= Exercise =
The response must reproduce every record in full.

= Records provided =

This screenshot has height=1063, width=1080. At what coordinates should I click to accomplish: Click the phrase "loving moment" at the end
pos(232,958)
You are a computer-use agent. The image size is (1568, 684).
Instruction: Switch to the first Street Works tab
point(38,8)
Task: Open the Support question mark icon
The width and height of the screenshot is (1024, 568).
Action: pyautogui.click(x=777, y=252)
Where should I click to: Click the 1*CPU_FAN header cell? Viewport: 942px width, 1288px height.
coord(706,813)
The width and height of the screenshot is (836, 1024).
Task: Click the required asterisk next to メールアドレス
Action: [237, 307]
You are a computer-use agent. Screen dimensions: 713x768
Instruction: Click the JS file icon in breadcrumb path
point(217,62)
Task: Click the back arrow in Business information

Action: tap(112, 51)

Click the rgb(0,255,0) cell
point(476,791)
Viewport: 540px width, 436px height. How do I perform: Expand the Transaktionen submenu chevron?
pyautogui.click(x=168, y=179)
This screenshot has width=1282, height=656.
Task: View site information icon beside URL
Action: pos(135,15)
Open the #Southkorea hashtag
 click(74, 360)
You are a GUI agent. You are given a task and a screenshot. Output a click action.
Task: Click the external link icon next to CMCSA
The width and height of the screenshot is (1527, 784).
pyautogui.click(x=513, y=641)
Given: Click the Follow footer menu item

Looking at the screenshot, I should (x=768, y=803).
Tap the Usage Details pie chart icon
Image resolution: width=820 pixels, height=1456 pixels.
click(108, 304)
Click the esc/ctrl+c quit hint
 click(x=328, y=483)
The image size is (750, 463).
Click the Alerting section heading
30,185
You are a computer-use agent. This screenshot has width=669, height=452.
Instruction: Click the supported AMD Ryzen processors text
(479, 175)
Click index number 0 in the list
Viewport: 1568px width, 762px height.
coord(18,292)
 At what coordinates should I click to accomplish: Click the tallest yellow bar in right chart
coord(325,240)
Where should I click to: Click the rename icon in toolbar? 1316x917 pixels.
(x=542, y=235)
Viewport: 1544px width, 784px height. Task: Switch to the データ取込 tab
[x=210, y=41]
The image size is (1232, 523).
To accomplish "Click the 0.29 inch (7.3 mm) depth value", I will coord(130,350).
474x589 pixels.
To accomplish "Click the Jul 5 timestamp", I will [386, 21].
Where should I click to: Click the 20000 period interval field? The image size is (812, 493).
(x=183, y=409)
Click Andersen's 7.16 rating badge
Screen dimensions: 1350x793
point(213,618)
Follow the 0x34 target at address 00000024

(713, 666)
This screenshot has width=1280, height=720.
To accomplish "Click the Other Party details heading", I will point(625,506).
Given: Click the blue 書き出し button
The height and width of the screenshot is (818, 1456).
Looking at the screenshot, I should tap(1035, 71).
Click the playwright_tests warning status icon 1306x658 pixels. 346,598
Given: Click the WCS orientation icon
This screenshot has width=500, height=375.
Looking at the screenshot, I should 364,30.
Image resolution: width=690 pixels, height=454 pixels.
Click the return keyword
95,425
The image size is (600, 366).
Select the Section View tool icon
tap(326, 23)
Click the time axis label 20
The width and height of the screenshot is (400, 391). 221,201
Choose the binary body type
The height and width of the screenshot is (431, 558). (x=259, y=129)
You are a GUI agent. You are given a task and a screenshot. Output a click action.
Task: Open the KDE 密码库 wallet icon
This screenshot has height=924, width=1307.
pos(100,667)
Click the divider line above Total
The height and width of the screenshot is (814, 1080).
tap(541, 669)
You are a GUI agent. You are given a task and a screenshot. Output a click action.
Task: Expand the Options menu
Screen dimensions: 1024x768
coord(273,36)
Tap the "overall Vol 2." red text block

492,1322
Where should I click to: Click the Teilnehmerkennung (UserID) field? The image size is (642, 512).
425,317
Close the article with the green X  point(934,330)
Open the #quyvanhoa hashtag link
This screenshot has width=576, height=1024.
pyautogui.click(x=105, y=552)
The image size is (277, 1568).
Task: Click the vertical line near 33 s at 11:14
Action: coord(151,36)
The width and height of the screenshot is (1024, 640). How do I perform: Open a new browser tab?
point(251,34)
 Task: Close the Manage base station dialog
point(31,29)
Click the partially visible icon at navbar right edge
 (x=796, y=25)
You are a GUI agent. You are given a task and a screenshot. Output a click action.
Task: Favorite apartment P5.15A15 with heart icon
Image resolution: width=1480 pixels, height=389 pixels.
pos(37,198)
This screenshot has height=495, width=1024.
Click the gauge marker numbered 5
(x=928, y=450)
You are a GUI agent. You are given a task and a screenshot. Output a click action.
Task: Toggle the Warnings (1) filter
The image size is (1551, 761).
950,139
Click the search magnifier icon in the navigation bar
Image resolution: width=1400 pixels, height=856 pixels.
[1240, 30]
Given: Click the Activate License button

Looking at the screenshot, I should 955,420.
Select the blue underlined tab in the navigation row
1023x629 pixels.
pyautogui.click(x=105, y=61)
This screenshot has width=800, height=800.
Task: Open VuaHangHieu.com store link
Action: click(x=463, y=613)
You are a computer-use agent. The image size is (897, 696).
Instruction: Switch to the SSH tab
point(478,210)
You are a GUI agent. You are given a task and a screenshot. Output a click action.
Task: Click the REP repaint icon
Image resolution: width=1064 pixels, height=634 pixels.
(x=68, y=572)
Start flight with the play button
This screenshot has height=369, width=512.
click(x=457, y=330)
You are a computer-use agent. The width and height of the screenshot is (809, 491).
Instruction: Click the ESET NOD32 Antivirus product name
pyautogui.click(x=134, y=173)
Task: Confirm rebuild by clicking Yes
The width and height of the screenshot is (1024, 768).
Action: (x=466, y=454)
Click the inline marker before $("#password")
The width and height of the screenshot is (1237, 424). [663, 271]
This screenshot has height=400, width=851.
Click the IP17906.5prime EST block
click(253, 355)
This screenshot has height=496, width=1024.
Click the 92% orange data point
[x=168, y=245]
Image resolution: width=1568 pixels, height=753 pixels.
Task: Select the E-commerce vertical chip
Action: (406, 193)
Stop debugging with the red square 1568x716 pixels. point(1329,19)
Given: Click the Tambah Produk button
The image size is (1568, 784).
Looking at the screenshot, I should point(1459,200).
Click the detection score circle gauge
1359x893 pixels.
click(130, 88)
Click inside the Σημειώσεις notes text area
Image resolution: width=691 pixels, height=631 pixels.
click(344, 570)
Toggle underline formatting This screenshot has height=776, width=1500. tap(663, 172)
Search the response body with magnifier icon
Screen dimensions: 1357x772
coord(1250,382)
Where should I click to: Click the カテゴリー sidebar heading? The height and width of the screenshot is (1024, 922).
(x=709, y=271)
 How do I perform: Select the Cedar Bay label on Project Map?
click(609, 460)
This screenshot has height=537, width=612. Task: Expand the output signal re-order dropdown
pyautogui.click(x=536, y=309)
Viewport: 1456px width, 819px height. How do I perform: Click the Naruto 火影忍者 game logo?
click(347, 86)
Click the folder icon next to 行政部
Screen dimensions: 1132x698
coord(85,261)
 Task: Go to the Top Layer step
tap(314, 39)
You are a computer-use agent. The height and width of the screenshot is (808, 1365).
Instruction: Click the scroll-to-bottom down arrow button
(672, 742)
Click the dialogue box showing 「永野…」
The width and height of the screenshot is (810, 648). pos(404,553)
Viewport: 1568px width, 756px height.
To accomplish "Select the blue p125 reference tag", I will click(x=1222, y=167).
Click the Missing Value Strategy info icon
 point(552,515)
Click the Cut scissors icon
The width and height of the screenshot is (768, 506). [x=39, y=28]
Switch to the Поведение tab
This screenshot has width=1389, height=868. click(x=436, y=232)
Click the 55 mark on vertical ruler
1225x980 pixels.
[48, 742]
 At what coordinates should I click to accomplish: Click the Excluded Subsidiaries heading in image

= Expected answer =
This screenshot has height=1063, width=1080. At what coordinates should I click to accomplish: Click the phrase "loving moment" at the end
pos(232,958)
You are a computer-use agent. The image size is (1568, 684).
Instruction: Switch to the first Street Works tab
point(38,8)
Task: Open the Support question mark icon
The width and height of the screenshot is (1024, 568).
Action: pyautogui.click(x=777, y=252)
Where should I click to: Click the 1*CPU_FAN header cell? Viewport: 942px width, 1288px height.
coord(706,813)
The width and height of the screenshot is (836, 1024).
Task: Click the required asterisk next to メールアドレス
Action: [237, 307]
You are a computer-use agent. Screen dimensions: 713x768
Instruction: Click the JS file icon in breadcrumb path
point(217,62)
Task: Click the back arrow in Business information

Action: tap(112, 51)

Click the rgb(0,255,0) cell
point(476,791)
Viewport: 540px width, 436px height. How do I perform: Expand the Transaktionen submenu chevron?
pyautogui.click(x=168, y=179)
This screenshot has width=1282, height=656.
Task: View site information icon beside URL
Action: pos(135,15)
Open the #Southkorea hashtag
 click(74, 360)
You are a GUI agent. You are given a task and a screenshot. Output a click action.
Task: Click the external link icon next to CMCSA
The width and height of the screenshot is (1527, 784).
pyautogui.click(x=513, y=641)
Given: Click the Follow footer menu item

Looking at the screenshot, I should (x=768, y=803).
Tap the Usage Details pie chart icon
Image resolution: width=820 pixels, height=1456 pixels.
click(108, 304)
Click the esc/ctrl+c quit hint
 click(x=328, y=483)
The image size is (750, 463).
Click the Alerting section heading
30,185
You are a computer-use agent. This screenshot has width=669, height=452.
Instruction: Click the supported AMD Ryzen processors text
(479, 175)
Click index number 0 in the list
Viewport: 1568px width, 762px height.
coord(18,292)
 At what coordinates should I click to accomplish: Click the tallest yellow bar in right chart
coord(325,240)
Where should I click to: Click the rename icon in toolbar? 1316x917 pixels.
(x=542, y=235)
Viewport: 1544px width, 784px height. Task: Switch to the データ取込 tab
[x=210, y=41]
The image size is (1232, 523).
To accomplish "Click the 0.29 inch (7.3 mm) depth value", I will coord(130,350).
474x589 pixels.
To accomplish "Click the Jul 5 timestamp", I will [386, 21].
Where should I click to: Click the 20000 period interval field? The image size is (812, 493).
(x=183, y=409)
Click Andersen's 7.16 rating badge
Screen dimensions: 1350x793
point(213,618)
Follow the 0x34 target at address 00000024

(713, 666)
This screenshot has width=1280, height=720.
To accomplish "Click the Other Party details heading", I will point(625,506).
Given: Click the blue 書き出し button
The height and width of the screenshot is (818, 1456).
Looking at the screenshot, I should tap(1035, 71).
Click the playwright_tests warning status icon 1306x658 pixels. 346,598
Given: Click the WCS orientation icon
This screenshot has width=500, height=375.
Looking at the screenshot, I should 364,30.
Image resolution: width=690 pixels, height=454 pixels.
Click the return keyword
95,425
The image size is (600, 366).
Select the Section View tool icon
tap(326, 23)
Click the time axis label 20
The width and height of the screenshot is (400, 391). 221,201
Choose the binary body type
The height and width of the screenshot is (431, 558). (x=259, y=129)
You are a GUI agent. You are given a task and a screenshot. Output a click action.
Task: Open the KDE 密码库 wallet icon
This screenshot has height=924, width=1307.
pos(100,667)
Click the divider line above Total
The height and width of the screenshot is (814, 1080).
tap(541, 669)
You are a GUI agent. You are given a task and a screenshot. Output a click action.
Task: Expand the Options menu
Screen dimensions: 1024x768
coord(273,36)
Tap the "overall Vol 2." red text block

492,1322
Where should I click to: Click the Teilnehmerkennung (UserID) field? The image size is (642, 512).
425,317
Close the article with the green X  point(934,330)
Open the #quyvanhoa hashtag link
This screenshot has width=576, height=1024.
pyautogui.click(x=105, y=552)
The image size is (277, 1568).
Task: Click the vertical line near 33 s at 11:14
Action: coord(151,36)
The width and height of the screenshot is (1024, 640). How do I perform: Open a new browser tab?
point(251,34)
 Task: Close the Manage base station dialog
point(31,29)
Click the partially visible icon at navbar right edge
 (x=796, y=25)
You are a GUI agent. You are given a task and a screenshot. Output a click action.
Task: Favorite apartment P5.15A15 with heart icon
Image resolution: width=1480 pixels, height=389 pixels.
pos(37,198)
This screenshot has height=495, width=1024.
Click the gauge marker numbered 5
(x=928, y=450)
You are a GUI agent. You are given a task and a screenshot. Output a click action.
Task: Toggle the Warnings (1) filter
The image size is (1551, 761).
950,139
Click the search magnifier icon in the navigation bar
Image resolution: width=1400 pixels, height=856 pixels.
[1240, 30]
Given: Click the Activate License button

Looking at the screenshot, I should 955,420.
Select the blue underlined tab in the navigation row
1023x629 pixels.
pyautogui.click(x=105, y=61)
This screenshot has width=800, height=800.
Task: Open VuaHangHieu.com store link
Action: click(x=463, y=613)
You are a computer-use agent. The image size is (897, 696).
Instruction: Switch to the SSH tab
point(478,210)
You are a GUI agent. You are given a task and a screenshot. Output a click action.
Task: Click the REP repaint icon
Image resolution: width=1064 pixels, height=634 pixels.
(x=68, y=572)
Start flight with the play button
This screenshot has height=369, width=512.
click(x=457, y=330)
You are a computer-use agent. The width and height of the screenshot is (809, 491).
Instruction: Click the ESET NOD32 Antivirus product name
pyautogui.click(x=134, y=173)
Task: Confirm rebuild by clicking Yes
The width and height of the screenshot is (1024, 768).
Action: (x=466, y=454)
Click the inline marker before $("#password")
The width and height of the screenshot is (1237, 424). [663, 271]
This screenshot has height=400, width=851.
Click the IP17906.5prime EST block
click(253, 355)
This screenshot has height=496, width=1024.
Click the 92% orange data point
[x=168, y=245]
Image resolution: width=1568 pixels, height=753 pixels.
Task: Select the E-commerce vertical chip
Action: (406, 193)
Stop debugging with the red square 1568x716 pixels. point(1329,19)
Given: Click the Tambah Produk button
The image size is (1568, 784).
Looking at the screenshot, I should point(1459,200).
Click the detection score circle gauge
1359x893 pixels.
click(130, 88)
Click inside the Σημειώσεις notes text area
Image resolution: width=691 pixels, height=631 pixels.
click(344, 570)
Toggle underline formatting This screenshot has height=776, width=1500. tap(663, 172)
Search the response body with magnifier icon
Screen dimensions: 1357x772
coord(1250,382)
Where should I click to: Click the カテゴリー sidebar heading? The height and width of the screenshot is (1024, 922).
(x=709, y=271)
 How do I perform: Select the Cedar Bay label on Project Map?
click(609, 460)
This screenshot has height=537, width=612. Task: Expand the output signal re-order dropdown
pyautogui.click(x=536, y=309)
Viewport: 1456px width, 819px height. How do I perform: Click the Naruto 火影忍者 game logo?
click(347, 86)
Click the folder icon next to 行政部
Screen dimensions: 1132x698
coord(85,261)
 Task: Go to the Top Layer step
tap(314, 39)
You are a computer-use agent. The height and width of the screenshot is (808, 1365).
Instruction: Click the scroll-to-bottom down arrow button
(672, 742)
Click the dialogue box showing 「永野…」
The width and height of the screenshot is (810, 648). pos(404,553)
Viewport: 1568px width, 756px height.
To accomplish "Select the blue p125 reference tag", I will click(x=1222, y=167).
Click the Missing Value Strategy info icon
 point(552,515)
Click the Cut scissors icon
The width and height of the screenshot is (768, 506). [x=39, y=28]
Switch to the Поведение tab
This screenshot has width=1389, height=868. click(x=436, y=232)
Click the 55 mark on vertical ruler
1225x980 pixels.
[48, 742]
 At what coordinates should I click to accomplish: Click the Excluded Subsidiaries heading in image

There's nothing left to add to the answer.